Paulo também criticou a baixa valorização da média complexidade pelo Governo Federal, que repassa apenas R$ 8 mil mensais para manter estruturas como pronto-atendimentos. Estamos sustentando o sistema com recursos locais, enquanto deveríamos investir mais em prevenção, em visitas domiciliares, na essência da Estratégia da Saúde da Família”, afirmou.

O palestrante defendeu, ainda, uma maior organização dos profissionais de saúde e da população para cobrar mudanças na tabela SUS, atualização de políticas públicas e maior eficiência nos fluxos de atendimento. “Precisamos fazer valer os deveres também dos usuários.
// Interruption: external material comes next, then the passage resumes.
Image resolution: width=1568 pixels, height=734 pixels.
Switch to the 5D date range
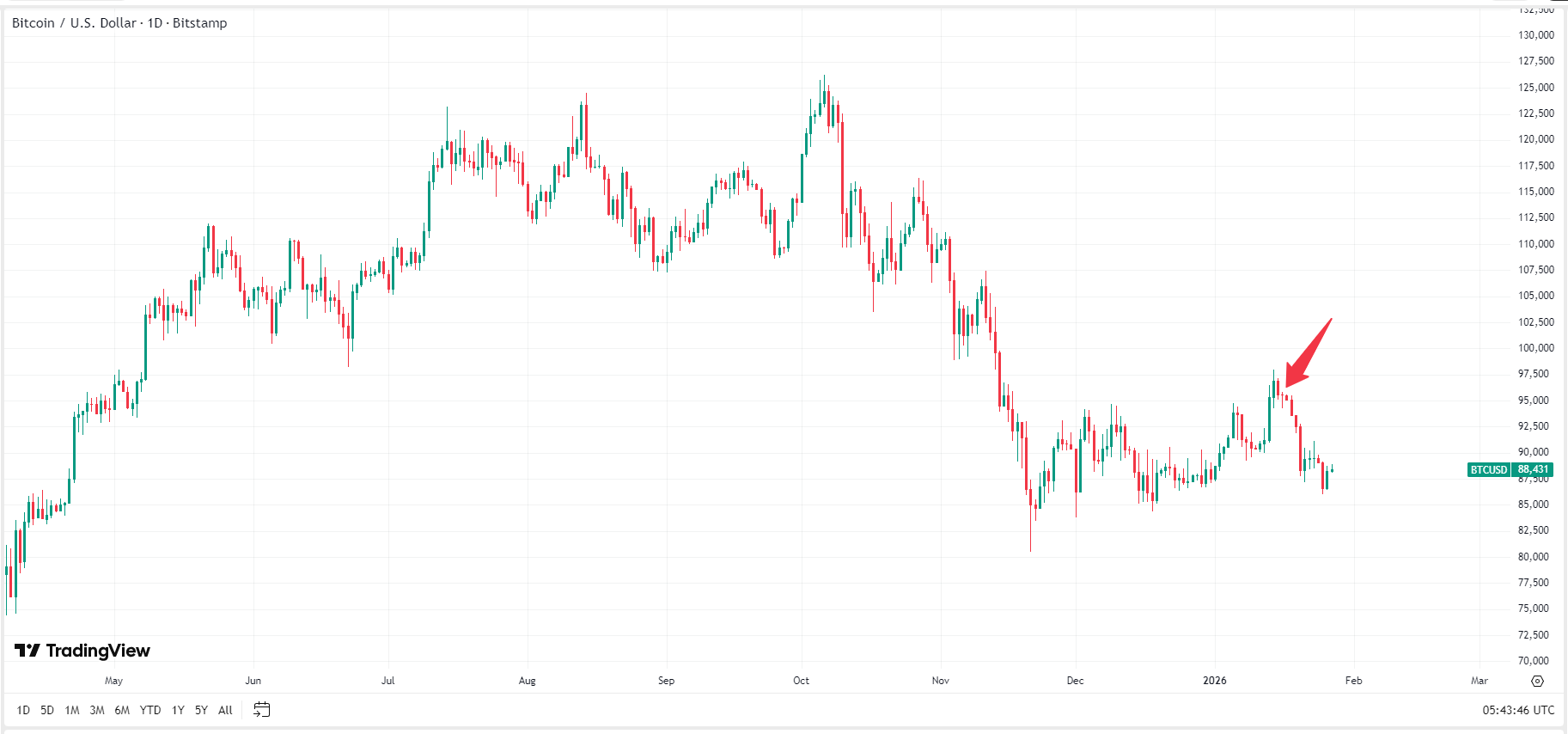tap(46, 711)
Quem abandona consultas e exames prejudica o sistema como um todo”, completou.

ENFERMAGEM HOMENAGEADA NO SEU DIA

Coincidentemente com o Dia Internacional da Enfermagem, comemorado em 12 de maio, o evento prestou homenagem aos enfermeiros e enfermeiras do município. “São profissionais essenciais que acolhem, orientam e cuidam com competência e empatia. A eles, nossa mais profunda gratidão”, afirmou o secretário Elgido Pasa.
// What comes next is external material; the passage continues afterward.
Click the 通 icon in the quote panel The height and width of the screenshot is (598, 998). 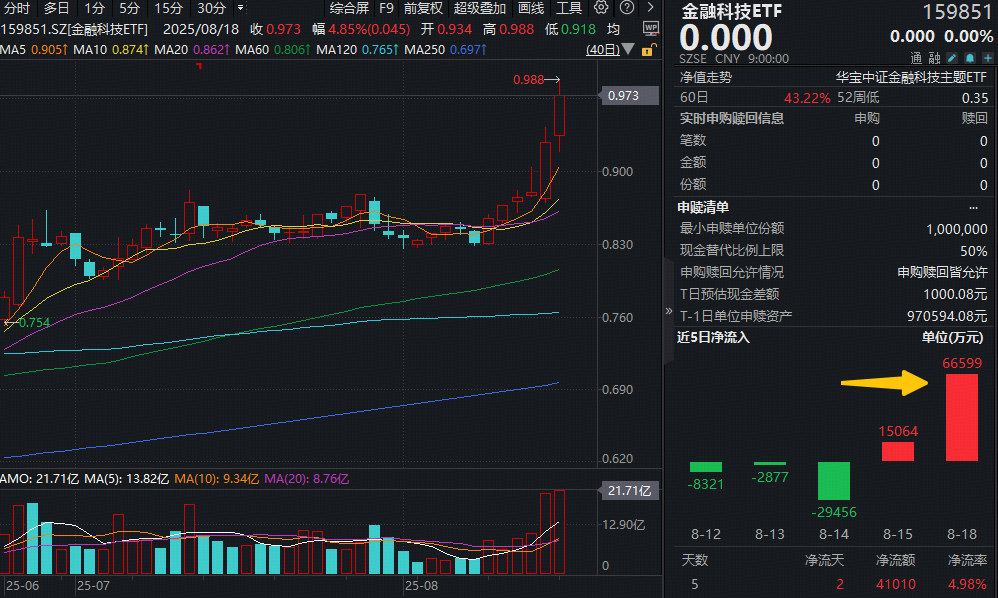coord(917,58)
A conferência seguiu com discussões em grupo, voltadas à formulação de propostas para o Plano Municipal de Saúde. Ao final, os encaminhamentos serão sistematizados pelo Conselho Municipal de Saúde e encaminhados às próximas etapas das conferências estadual e nacional.

FORTALECIMENTO COLETIVO

Para a presidente do Conselho Municipal de Saúde, Luana Vedruscolo, a 10ª Conferência reafirmou a importância do diálogo entre todos os segmentos. “Quando ouvimos a população, compreendemos suas dores e construímos juntos soluções possíveis. É assim que se fortalece a democracia e se qualifica o SUS”, destacou.

A Administração Municipal, por sua vez, reforçou seu compromisso com a escuta ativa, o planejamento participativo e a construção de uma saúde pública mais eficiente, equitativa e acolhedora para todos os getulienses.